The potluck. Ruth had completely forgotten. It seemed a new dispensation had begun because in the twinkling of an eye Mitten-Kurz had melted away and now Ruth was sitting on a stool in her disorderly kitchen drinking another glass of wine while Marjorie and—to her slightly numb surprise—Charles Johns were taking charge of the chaos of casseroles and baking dishes and salad bowls on the central island. They had transferred what was salvageable of her chicken chili into a microwavable glass bowl and left the blackened pot to soak in the sink. “Thank you,” she said to them a number of times as they methodically ferried the potluck offerings into the dining room, around which she could see that guests were beginning to cluster like deer at a salt lick. “Thank you so much. I can't tell you how grateful I am.”

Then she was sitting outside on the back steps among a group of four smokers, holding in her hand yet another glass of wine. She could be sure it was new because it was white, not red as the previous ones had been.
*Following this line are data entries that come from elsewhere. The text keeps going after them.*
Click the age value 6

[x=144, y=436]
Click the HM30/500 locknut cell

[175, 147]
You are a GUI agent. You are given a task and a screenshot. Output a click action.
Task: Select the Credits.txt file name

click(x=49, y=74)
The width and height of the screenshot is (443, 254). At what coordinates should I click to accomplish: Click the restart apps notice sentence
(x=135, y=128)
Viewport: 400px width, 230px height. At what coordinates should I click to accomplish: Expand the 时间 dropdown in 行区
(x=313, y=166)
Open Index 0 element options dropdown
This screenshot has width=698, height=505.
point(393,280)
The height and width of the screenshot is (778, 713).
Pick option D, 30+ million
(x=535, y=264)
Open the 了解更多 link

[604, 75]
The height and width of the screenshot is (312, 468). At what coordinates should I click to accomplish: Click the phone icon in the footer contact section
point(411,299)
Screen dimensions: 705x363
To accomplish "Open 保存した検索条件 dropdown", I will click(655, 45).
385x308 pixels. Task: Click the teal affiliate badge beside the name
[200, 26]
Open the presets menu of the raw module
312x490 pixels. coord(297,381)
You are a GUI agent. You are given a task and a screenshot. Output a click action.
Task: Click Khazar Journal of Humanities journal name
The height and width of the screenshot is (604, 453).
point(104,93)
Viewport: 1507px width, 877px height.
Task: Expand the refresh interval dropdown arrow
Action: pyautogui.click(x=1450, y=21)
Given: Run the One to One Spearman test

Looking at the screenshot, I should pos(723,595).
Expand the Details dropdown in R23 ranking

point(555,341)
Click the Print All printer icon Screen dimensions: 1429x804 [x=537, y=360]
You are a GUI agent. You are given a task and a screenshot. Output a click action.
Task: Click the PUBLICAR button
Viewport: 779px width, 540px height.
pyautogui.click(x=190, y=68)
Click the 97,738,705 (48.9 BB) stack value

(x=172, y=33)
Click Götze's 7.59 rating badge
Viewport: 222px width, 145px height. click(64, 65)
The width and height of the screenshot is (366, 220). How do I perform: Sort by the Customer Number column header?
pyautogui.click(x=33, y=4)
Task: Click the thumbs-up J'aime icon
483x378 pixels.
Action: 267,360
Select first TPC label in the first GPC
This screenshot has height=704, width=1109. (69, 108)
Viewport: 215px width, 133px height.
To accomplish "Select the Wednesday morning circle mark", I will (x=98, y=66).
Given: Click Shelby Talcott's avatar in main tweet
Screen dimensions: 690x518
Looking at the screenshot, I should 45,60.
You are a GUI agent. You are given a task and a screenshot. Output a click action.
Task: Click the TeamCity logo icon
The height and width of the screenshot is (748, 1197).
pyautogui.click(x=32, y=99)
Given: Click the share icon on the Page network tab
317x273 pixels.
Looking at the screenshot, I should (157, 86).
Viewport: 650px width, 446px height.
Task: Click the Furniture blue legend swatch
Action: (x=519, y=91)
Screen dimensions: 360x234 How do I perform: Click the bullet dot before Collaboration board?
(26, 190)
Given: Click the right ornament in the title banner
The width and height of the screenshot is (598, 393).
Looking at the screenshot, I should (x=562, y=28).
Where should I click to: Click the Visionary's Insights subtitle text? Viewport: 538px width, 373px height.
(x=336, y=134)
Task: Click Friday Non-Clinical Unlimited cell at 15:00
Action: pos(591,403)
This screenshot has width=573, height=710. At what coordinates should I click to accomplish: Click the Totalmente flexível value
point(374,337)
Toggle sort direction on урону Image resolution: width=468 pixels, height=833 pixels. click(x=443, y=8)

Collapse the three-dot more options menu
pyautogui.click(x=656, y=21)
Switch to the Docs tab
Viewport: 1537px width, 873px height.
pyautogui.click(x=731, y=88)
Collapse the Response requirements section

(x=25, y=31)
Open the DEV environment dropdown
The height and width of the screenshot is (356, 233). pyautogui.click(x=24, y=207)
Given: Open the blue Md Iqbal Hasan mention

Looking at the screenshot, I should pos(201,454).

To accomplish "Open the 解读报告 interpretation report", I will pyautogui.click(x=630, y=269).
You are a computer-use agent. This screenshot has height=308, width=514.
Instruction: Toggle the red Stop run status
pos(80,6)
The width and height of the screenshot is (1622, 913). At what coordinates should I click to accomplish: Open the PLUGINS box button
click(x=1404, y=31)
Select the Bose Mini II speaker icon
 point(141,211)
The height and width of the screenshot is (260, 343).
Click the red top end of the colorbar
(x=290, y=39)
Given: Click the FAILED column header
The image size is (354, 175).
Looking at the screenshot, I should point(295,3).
One of her companions was Brad Sonenshein, a veteran graduate student famous for being unable to complete his dissertation. Another was his chronically exasperated girlfriend, Danielle, whose last name Ruth had forgotten. The third was a chunky young man with a head of glossy dark curls. She'd seen him before but had never caught either of his names. The fourth was Charles Johns.

The conversation was languid and intermittent, touching on such topics as Internet movie rentals and the new sushi stand in the Student Union food court. It was the smoking ritual that was the main thing, the communal ritual of inhale and exhale and the wavering room of smoke that housed them all in the heavy warm air. How could she have forsaken the company of smokers? It seemed to her that a certain necessary kind of human
intimacy had all but disappeared from the world, and that one of the few places it could still be found was among the members of these transient communities of exiles who huddle outside hospitals and office buildings and houses. The idea made her want to laugh, and so she did, deeply and inwardly but not inaudibly, because Charles Johns, who was standing apart from the group a little, began to laugh with her and also to cough.

She wanted to talk to him, to take advantage of the marvelous elision of transitions that drunkenness makes possible, but before she could edge over to where he stood, her attention was caught by the face of the chunky young man whose name she didn't know. He had turned so that the light caught his profile. Who was it he resembled, with that high forehead, those dark, liquid, exophthalmic eyes, those curls? Was it Beethoven? No. Was it Orson Welles? No. Then it came to her. “Byron,” she blurted out. “Do you know you look like Byron? George Gordon Lord Byron?” This was her first conversational offering, and apparently it was unacceptable. The young man gaped at her. His companions smirked. Charles Johns, standing out of the light, seemed to be toeing the ground with his shoe.

T
ime had elapsed and she was sitting on the wrought-iron bench among the weedy flagstones at the very back of the property. She had no glass of wine and though she couldn't remember exactly what series of events had caused her to be here and not where she'd been before, she had the impression she'd been left alone in a condition of disgrace. She felt desolate enough to weep.